“No-fault” attendance policies are common in many industries, especially those involving union settings. These policies do not require employees to justify an absence by presenting a doctor’s note or other equivalent evidence.
For instance, under some policies, employees are assessed between .5 and 1.5 points for absences, depending on factors such as whether the employee calls in to report the absence and whether the employee misses the entire shift or only part of it. Progressive discipline is imposed at various thresholds, often leading to termination if an employee accrues a certain number of points. Many no-fault attendance policies also allow employees to reduce the number of accrued absence points if they demonstrate good or perfect attendance for a certain time period.
On their face, no-fault attendance policies are legal. But what if the policy provides that an employee’s point balance will be reduced for every 30 days that an employee has perfect attendance, and that vacation, bereavement, jury duty, military duty, union leave, and holidays will count as excused absences, but all other absences will not be excused? For instance, what if an approved FMLA day is not considered “worked” for purposes of perfect attendance credits when another employee taking bereavement leave is deemed to have worked?

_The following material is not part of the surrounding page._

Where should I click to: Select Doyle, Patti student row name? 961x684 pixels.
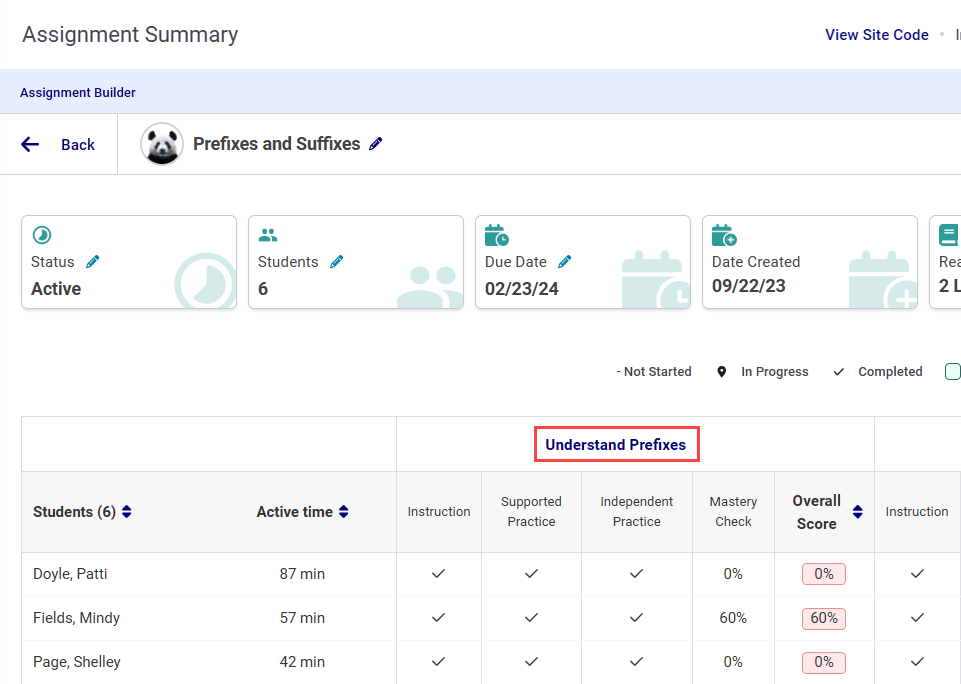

The answer is clear – an employer’s policy violates the FMLA if it treats FMLA leave differently than vacation, bereavement leave, and other types of absences considered “worked” for purposes of receiving credit for perfect attendance. This issue was recently considered in Dyer v. Ventra Sandusky, LLC, No. 18-cv-3802 (September 13, 2019), in the Sixth Circuit Court of Appeals, the federal judicial circuit covering Michigan, Ohio, Kentucky and Tennessee. In that case, the court overturned a lower court decision that upheld the employer’s attendance policy. Relying on the Department of Labor’s guidance, the appeals court held that the employer’s no-fault attendance policy was problematic because it impermissibly treated FMLA leave differently than other types of leave, such as military leave and union leave.
This case takes on a challenging interpretation of the FMLA’s regulations, which cover how benefits must be applied to employees exercising FMLA. The regulations provide that the taking of FMLA cannot be used as a negative factor in employment actions and imply that “equivalent” leave turns on whether the leave is paid or unpaid. For example, in describing the equivalency principle, the regulations state that “if an employee on leave without pay would otherwise be entitled to full benefits (other than health benefits), the same benefits would be required to be provided to an employee on unpaid FMLA leave.” However, neither the FMLA nor the regulations define “equivalent leave status” and other types of leave could be compared to FMLA leave to see how they are treated. Thus, the court held that there were genuine issues of fact as to whether the employer’s no-fault attendance policy impermissibly treated other types of “equivalent” leave more favorably than FMLA leave.
The takeaway is that no-fault and perfect attendance policies have to treat FMLA leave comparably to other forms of leave. While the regulations refer to “paid” and “unpaid” leave as factors to consider, other factors may be the length of time taken and whether the leave is approved in advance or unscheduled. Consistency is key – employees exercising FMLA must be treated the same as those on equivalent types of leave.
To ensure compliance, employers should:
- Review no-fault attendance policies and determine how employees’ points are wiped off of their absenteeism slate;
- Consider how other non-FMLA leaves of absence are treated under these policies; and
- Update policies that would tend to discourage employees from exercising FMLA leave.